We’re nine days into 2025, and it’s already full of exhausting levels of controversy before we’ve even had a turnover in power in my home country of the United States. We’ve seen resignations of world leaders, wars continuing and getting worse and worse (you know where), the owner of Twitter continuing his tirade of lunacy and demonstrating why the billionaire class is not to be revered, California ablaze with a horrendous and large wildfire, right wing thinktanks developing plans to out and attack Wikipedia editors as any fascist-friendly organization would do, Meta rolling out and rolling back GenAI profiles on its platforms, and, just yesterday, the same Meta announcing sweeping changes to its moderation policies that, in a charitable reading, encourage hate-based harassment and abuse of vulnerable populations, promotion and support for disinformation, and other problems, all of which are so profound that people are talking about a mass exodus from the platform to…somewhere.
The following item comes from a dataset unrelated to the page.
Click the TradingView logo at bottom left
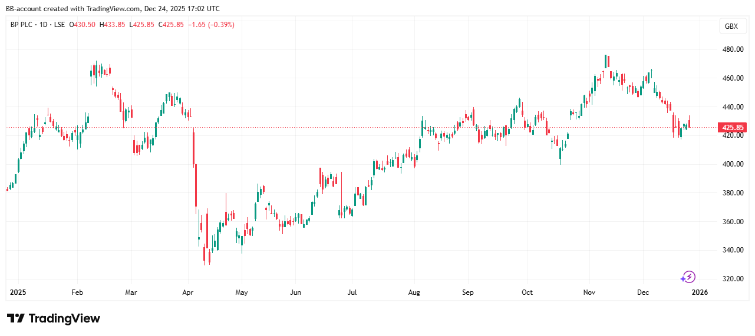coord(54,318)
It’s that last thing that brings me back to the blog today. Since the takeover at Twitter, social networks have been in a state of chaos. Platforms have risen and fallen — or only risen so much — and nothing I would call stability has formed. Years ago, I (and many others far more popular than me) remarked that we’ve ceded the territory of self-owned or small-scale third party spaces for massive third party platforms where we have minimal to no control or say and which can be stripped away in a tech-scale heartbeat. By putting all our ducks into a bin of unstable chaos, we’re also expending our time and energy on something that won’t last, requiring us to expend more time and energy finding alternatives, rebuilding communities, and then repeating the process again. In the present environment, that’s impossible to ignore.1 This is all rather reductive, but this post is not the place to talk about all the ways that social networks have impacted control over our own spaces and narratives. Another time, perhaps. I similarly don’t have space to talk about the fact that some of the platforms we currently have, however functional they may be, have placed many of us in a moral quagmire, as in the case of Meta’s recent moderation changes. Another time… ↩

Read More »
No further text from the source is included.